10 minutes
3. Dialogues
- Introduce dialogues.
- Show overhead, Dialogues and demonstrate how
dialogues could
be used.
- Read the complete dialogue once for the trainees. Use
normal
speed and rhythm.
- Break the dialogue into sentences. Say the
first sentence and ask a
trainee to repeat it.
- Repeat this process for each line.
- Repeat the entire dialogue with
appropriate body language.
- Repeat the entire dialogue with
a trainee. (You and the trainee will
read the dialogue together at the same time.) You may
also want to
let the trainees know that this is a good way to
get an apprehensive
learner to read.
- Take a role! You can read the dialogue for
person 1 and a trainee can
do the same for person 2.
- Reverse roles.
- Refer to some of the follow-up activities provided
in the tutor training
manual.
- Introduce role-plays and brainstorm possible
role-play topics with the
trainees.
10 minutes
C: Teaching Grammar to Intermediate and Advanced Learners
- Highlight some of the material cited in the tutor training manual
under
the sub-heading
"some considerations."
- Tell the trainees that
they do not need to be apprehensive about
teaching grammar.
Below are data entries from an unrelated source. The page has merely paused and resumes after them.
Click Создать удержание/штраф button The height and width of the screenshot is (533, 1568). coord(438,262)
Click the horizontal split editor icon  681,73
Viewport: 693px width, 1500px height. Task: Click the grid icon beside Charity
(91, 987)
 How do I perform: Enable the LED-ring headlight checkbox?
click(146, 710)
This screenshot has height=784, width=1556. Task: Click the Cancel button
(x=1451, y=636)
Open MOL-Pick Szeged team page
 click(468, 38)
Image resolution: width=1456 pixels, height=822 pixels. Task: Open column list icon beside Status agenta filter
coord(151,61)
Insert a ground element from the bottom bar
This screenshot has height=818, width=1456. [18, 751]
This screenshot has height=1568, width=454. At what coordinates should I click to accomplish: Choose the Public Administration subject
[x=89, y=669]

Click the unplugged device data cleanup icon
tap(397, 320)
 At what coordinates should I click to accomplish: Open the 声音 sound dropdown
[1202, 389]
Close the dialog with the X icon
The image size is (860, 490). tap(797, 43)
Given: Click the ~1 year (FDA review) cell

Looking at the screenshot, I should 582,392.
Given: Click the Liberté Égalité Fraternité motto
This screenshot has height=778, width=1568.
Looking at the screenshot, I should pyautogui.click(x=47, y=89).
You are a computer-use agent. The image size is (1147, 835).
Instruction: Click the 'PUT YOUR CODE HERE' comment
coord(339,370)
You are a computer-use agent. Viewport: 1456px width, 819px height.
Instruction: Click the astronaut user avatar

They know a lot more grammar than they might
think.
- Review parts of speech on overhead, Grammar (Parts of
Speech).
- Show overhead, Grammar (Example 1). Let trainees know
that
this is an early sample of Hyun-Chu's work. They were introduced
to
her in Session 3.
- Ask trainees,
"How would you correct these two
sentences? What
type of word is causing the problem (noun, verb, adjective, adverb)?
What rule can be applied?"
-
Possible answers include: the verb (
"action word" ) is always
used in the present tense. The learner should use "went"
" ate" and "danced" to discuss things in the past.
- n Give tutors the Reference Sheet for Tutors: Looking at
Common Verb Tenses to file for future use.